The sudden incursion of armed Chinese fishing boats into island waters claimed by Japan has set back at least temporarily the two countries' once-promising effort to negotiate a peace treaty.

Japanese officials, annoyed and somewhat confused by the unexpected intrusion, said yesterday that no progress on the peace treaty could be made until the episode is settled.

The Chinese action, however, may reflect annoyance in Peking over Japan's protracted deliberations about the treaty.

Apart from domestic political considerations, the Japanese apparently have been reluctant to embrace the pact that contains an "anti-hegemony" clause committing the two countries to resist domination in Asia by one country.

The word "hegemony" and China's insistence that the clause be a part of the pact clearly indicate that it is directed against the Soviet Union. Moscow has warned Japan it should not accept such a clause.

The incident also has played into the hands of the right wing of Prime Minister Takeo Fukuda's Liberal Democratic Party, which was already conducting a vigorous delaying action to interrupt treaty negotiations just when it appeared they would succeed.

Fukuda expressed concern Thursday about the incident and instructed ministers to deal with it carefully to avoid, if possible, any worsening of relations with China.

Foreign Minister Sunao Sonoda said, however, that no further progress could be made on the peace treaty until the question of the alleged territorial violation is solved.

About a dozen Chinese fishing boats entered the waters around the tiny, barren Senkaku Islands on Wednesday. Despite Japanese warnings, their numbers had at least doubled by Thursday morning. Some of the boats were armed with machine guns, according to Japan's Maritime Safety Agency, which is monitoring the fishing fleet from ships and planes.

Japan lodged a protest Thursday with the Chinese Embassy here and received a curt reply declaring that the Senkaku Islands are historically part of Chinese territory.

The Taiwan government also claims the islands as part of Chinese territory.

Japan yesterday made a higher-level protest in Peking, asking that the boats be ordered out of its territorial waters.

The small uninhabited islands lie within 250 miles of the coastlines of China, Japan and Taiwan and are officially claimed by all three countries. Japan maintains that any vessel entering a 12-mile zone around the islands must have its permission for fishing.

Their ownership has been disputed for years and some experts have viewed them as having potential for serious trouble because they are believed to be located in an area of large undersea oil deposits.

None of the countries has sought to assert their ownership seriously for some time, however, and the islands only use has been as firing targets for U.S. Military forces in northeast Asia.

The timing of the fleet's intrusion puzzled Japanese Foreign Ministry officials. It was believed to reflect Chinese annoyance with what seemed to be foot-dragging on the part of the Fukuda government in completing negotiations on the peace and friendship treaty.

A month ago, it appeared likely that the treaty would be ready for signing this summer after years of deliberations.
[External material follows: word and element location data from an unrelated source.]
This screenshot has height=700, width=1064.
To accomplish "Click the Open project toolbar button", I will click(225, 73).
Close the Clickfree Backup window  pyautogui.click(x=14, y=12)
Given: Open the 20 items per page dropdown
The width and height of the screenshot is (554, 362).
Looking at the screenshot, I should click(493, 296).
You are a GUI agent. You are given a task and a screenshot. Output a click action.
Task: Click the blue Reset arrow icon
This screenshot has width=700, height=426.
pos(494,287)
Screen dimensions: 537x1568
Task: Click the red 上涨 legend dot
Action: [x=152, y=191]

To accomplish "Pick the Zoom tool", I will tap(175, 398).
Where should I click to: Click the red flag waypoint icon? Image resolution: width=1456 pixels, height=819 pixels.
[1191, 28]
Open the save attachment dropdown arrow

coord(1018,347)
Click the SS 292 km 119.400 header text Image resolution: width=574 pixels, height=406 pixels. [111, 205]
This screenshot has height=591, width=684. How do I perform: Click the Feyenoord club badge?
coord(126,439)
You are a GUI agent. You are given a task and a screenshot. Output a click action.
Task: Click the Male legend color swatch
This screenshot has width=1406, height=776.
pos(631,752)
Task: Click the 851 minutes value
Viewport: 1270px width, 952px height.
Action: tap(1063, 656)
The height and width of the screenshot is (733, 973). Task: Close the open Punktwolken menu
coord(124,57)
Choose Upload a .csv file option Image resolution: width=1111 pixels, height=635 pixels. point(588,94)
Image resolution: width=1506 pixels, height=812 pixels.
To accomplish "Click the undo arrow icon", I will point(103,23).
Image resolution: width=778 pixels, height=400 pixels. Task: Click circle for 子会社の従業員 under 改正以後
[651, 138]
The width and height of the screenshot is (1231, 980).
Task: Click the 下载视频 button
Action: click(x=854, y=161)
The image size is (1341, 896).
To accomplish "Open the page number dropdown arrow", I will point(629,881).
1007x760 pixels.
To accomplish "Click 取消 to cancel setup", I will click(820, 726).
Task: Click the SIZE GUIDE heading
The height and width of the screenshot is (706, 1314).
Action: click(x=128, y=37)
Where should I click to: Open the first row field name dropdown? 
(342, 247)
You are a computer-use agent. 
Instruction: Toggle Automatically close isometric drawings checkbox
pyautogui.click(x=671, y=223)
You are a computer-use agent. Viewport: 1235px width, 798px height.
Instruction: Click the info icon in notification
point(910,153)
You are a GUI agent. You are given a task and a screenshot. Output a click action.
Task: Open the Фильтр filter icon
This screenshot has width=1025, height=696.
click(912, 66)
Foreign Minister Sonoda was scheduled to go to Peking early this month to conclude the negotiations.

His visit was cancelled however, because Fukuda has been unable to obtained a consensus within his own party-Right-wingers in the Liberal-Democratic Party oppose closer ties with Peking, even though a majority of the party and most members of opposition parties have given the treaty their blessings.

By purposely raising the Senkaku Island issue at this time, China has given Fukuda'ss right-wing opponents new leverage with which to oppose the peace treaty. Those opponents, gathered in the party's Asian problems Study Group, have asserted that Japan should not pursue the treaty with China until the Senkaku Island controversy is settled. Sonoda had hoped to negotiate the treaty first and then hold separate talks on the island issues.TJapan claims that its right to the islands and their 12-mile fishing zone goes back to the Sino-Japanese war of 1894. It also insists that those islands were included when the United States returned Okinawa and other islands to Japan in the Reversion Treaty of 1971. The Reversion Treaty did not mention the Senkakus specifically, but Japan insists it embraced all islands over which the U.S. had exerted administrative control since World War II.